The Board of Directors, which makes decisions on investments in the International Finance Corporation (IFC), should decide before the end of 2022 whether the institution can sign a risk-sharing agreement for a total amount of $77 million with the Bank of Africa. (BOA). This resource will enable ten subsidiaries of the banking group, which is majority controlled by Moroccan capital, to provide loans totaling $154 million to small and medium-sized enterprises (SMEs) in their respective markets.

The subsidiaries BOA Benin, BOA Burkina Faso, BOA Cote d’Ivoire, BOA Ghana, BOA Madagascar, BOA Mali, BOA Niger, BOA Senegal, BOA Tanzania and BOA Togo are concerned about this project. “Under this project, IFC will support the expansion of SME loans from this regional banking group in sub-Saharan Africa”explained the IFC.

The operation is expected to span a period of eight years, and in addition to financing, IFC plans to provide advice to enable effective utilization of the opportunity that will be created.

African SMEs’ access to relevant and long-term financing is quite complex.
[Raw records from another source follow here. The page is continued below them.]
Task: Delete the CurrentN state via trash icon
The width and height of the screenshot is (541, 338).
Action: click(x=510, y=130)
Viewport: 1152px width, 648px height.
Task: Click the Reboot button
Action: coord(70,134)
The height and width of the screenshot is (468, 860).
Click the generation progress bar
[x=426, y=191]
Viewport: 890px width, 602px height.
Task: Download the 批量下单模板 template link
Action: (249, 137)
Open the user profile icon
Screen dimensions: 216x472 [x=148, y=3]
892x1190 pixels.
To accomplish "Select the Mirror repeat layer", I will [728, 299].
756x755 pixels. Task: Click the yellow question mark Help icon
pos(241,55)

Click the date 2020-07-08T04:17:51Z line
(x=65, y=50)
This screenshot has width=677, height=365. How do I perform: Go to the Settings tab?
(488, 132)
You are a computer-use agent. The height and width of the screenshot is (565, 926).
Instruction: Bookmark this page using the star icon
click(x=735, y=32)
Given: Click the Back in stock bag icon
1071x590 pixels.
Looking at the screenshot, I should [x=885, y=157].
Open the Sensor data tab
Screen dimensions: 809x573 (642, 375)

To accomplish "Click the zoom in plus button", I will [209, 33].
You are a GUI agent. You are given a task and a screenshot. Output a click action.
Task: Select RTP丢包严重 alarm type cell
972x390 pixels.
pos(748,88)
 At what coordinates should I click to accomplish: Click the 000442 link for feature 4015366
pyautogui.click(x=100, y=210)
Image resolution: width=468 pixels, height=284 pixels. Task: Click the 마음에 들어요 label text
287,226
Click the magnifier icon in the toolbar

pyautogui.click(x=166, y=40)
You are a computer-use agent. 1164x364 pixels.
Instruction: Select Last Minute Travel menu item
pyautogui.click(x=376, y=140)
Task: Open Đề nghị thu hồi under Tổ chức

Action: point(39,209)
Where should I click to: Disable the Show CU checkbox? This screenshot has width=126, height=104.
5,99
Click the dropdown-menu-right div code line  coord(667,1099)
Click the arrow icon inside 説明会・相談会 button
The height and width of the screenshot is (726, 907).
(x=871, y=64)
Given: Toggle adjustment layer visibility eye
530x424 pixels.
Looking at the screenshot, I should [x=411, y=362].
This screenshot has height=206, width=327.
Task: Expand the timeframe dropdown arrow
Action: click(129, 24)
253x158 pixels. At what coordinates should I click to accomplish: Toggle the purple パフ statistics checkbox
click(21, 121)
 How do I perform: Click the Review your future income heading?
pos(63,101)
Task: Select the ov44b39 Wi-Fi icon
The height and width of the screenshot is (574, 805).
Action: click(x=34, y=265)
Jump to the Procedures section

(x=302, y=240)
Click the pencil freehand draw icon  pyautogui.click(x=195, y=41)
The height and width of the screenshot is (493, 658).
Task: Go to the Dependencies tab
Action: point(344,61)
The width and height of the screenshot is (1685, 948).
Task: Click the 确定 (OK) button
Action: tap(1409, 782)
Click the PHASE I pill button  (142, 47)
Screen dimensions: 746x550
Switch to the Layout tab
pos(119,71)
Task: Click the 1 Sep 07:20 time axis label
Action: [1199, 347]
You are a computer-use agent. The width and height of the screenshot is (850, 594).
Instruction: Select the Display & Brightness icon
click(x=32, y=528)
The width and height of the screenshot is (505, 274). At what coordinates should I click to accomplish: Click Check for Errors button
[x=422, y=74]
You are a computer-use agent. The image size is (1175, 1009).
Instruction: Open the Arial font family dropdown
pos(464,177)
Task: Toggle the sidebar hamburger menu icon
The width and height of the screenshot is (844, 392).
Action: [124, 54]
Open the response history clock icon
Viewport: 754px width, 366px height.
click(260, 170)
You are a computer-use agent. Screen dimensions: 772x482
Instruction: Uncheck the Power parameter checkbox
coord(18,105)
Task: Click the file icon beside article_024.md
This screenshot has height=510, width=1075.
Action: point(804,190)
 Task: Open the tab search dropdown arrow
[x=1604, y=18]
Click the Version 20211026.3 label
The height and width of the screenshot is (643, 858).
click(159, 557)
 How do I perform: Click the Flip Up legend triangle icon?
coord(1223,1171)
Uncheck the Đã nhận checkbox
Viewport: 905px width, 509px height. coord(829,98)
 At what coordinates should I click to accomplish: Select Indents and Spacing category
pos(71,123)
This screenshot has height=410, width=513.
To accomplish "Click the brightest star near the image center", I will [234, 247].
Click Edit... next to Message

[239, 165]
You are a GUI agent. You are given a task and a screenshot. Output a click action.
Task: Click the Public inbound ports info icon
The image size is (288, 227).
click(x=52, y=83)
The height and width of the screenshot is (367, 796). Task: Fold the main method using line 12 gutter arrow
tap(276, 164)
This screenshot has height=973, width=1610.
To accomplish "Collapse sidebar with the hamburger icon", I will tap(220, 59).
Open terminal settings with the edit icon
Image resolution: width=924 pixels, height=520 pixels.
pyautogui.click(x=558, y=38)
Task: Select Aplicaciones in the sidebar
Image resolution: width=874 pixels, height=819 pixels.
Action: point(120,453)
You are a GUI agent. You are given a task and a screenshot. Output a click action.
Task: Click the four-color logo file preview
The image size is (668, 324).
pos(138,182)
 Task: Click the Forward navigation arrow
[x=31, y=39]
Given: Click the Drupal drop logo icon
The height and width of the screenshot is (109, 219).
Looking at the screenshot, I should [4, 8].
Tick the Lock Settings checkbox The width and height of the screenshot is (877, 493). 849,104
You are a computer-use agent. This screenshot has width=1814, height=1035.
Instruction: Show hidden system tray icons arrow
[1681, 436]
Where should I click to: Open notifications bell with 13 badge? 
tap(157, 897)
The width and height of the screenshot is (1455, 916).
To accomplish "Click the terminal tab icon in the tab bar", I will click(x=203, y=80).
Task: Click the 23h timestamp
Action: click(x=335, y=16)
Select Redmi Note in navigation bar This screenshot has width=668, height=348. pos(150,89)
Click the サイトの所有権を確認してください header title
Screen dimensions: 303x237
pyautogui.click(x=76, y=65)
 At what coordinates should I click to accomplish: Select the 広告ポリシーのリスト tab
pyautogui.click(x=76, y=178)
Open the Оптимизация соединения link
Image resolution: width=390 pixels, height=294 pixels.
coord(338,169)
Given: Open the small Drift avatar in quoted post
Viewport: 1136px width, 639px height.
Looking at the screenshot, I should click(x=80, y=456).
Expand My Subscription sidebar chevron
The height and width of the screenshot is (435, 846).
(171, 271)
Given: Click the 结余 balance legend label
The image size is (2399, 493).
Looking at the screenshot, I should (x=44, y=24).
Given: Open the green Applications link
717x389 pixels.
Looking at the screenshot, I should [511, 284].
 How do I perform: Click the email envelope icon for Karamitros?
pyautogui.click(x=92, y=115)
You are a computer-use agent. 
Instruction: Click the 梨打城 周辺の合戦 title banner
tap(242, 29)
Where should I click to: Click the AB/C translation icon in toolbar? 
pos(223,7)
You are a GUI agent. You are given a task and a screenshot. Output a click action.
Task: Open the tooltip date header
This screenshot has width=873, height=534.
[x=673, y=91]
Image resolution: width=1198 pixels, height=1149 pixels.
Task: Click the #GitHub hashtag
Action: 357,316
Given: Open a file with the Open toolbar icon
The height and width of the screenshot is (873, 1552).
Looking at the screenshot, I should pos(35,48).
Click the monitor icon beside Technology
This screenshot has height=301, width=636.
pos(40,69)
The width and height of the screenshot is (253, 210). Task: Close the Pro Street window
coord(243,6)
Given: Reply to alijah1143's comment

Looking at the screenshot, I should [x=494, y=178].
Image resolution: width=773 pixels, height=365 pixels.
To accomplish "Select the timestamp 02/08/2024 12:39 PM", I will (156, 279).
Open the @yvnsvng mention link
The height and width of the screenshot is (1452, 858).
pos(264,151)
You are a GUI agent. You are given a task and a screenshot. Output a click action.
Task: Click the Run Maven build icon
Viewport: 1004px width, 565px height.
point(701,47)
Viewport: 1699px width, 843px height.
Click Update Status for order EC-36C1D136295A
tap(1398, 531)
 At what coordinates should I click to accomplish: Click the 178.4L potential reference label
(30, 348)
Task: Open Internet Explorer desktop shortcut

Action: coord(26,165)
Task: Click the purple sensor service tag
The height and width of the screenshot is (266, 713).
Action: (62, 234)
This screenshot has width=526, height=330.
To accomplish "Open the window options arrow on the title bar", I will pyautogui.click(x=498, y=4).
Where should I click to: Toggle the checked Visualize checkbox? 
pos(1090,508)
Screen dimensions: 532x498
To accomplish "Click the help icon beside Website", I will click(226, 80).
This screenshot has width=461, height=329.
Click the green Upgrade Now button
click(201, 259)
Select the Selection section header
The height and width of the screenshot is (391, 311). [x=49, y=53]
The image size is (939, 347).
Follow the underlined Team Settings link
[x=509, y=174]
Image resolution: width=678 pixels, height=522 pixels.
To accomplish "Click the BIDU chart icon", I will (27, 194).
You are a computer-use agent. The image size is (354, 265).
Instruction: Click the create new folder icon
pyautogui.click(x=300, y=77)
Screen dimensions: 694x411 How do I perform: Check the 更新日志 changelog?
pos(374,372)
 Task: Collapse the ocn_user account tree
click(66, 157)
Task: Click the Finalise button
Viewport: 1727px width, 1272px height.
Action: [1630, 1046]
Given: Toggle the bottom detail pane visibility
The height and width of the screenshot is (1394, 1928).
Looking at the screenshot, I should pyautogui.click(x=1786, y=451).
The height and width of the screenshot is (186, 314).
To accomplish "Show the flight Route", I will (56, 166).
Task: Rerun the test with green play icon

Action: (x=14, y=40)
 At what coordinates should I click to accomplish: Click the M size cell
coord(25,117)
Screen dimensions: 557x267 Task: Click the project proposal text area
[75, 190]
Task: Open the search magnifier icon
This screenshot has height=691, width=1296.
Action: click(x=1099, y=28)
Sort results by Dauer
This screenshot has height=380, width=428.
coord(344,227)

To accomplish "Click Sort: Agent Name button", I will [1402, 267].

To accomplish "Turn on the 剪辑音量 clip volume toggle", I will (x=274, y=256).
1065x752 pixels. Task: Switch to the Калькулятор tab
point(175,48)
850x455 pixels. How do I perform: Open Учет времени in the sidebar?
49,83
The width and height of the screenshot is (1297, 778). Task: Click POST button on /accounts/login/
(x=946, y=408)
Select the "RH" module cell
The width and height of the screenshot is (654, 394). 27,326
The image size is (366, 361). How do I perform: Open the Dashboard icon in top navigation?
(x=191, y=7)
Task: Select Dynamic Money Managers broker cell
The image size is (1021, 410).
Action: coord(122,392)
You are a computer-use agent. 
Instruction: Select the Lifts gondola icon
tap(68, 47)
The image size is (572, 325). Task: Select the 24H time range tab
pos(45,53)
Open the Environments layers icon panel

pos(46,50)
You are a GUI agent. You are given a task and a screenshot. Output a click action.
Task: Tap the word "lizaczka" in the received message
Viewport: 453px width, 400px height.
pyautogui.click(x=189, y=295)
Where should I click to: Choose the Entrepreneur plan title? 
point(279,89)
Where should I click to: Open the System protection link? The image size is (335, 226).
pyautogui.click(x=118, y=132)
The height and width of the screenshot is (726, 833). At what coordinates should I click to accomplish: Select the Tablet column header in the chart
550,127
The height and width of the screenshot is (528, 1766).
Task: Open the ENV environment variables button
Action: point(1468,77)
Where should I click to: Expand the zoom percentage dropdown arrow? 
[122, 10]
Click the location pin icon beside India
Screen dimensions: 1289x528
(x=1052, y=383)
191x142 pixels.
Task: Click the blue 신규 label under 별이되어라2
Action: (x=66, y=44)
Commercial banks consider the sector to be risky and regulatory restrictions push them to choose the most profitable fund investments.

By guaranteeing part of the loans that will be granted, IFC will have a leverage effect on the capacity of the project’s partner banks to explore business niches with SMEs. The IFC initiative contributes to a package of existing responses to enable African SMEs to recover from a difficult period of Covid-19 and a crisis with the high cost of living, which affects the liquidity of agents’ finances.

In 2021, the African Development Bank (AfDB) drew attention to a possible widening of the $421 billion financing gap that the continent’s SMEs were already suffering from.